> **MATERIAL FOR THIS TASK**:
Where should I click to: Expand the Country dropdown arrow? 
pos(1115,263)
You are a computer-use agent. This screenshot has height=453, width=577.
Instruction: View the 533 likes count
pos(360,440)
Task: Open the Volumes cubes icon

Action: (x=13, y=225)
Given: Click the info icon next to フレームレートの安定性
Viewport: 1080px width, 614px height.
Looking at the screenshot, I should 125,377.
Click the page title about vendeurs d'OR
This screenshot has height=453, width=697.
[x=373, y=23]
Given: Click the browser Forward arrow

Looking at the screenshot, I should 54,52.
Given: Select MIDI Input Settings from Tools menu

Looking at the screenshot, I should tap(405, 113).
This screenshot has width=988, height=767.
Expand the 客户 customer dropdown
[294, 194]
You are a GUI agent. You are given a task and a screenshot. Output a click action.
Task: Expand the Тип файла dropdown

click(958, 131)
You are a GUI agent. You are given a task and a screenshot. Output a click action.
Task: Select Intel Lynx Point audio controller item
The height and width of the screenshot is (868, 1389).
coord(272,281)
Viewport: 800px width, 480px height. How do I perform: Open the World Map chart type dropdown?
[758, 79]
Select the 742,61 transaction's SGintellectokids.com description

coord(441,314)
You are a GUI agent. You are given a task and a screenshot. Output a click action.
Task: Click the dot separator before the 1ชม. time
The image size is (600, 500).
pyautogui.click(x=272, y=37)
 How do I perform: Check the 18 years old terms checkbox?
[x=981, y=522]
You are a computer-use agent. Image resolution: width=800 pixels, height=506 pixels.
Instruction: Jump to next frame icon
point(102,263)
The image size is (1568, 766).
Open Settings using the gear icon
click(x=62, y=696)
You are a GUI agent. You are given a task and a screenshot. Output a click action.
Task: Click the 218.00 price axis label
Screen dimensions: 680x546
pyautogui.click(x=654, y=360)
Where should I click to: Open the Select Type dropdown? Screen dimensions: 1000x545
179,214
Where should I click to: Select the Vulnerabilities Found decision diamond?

> **EXERCISE**: Across all the material above, work out how many lines hold the word "computer", and answer with that number only.

> **RESPONSE BELOW**: 2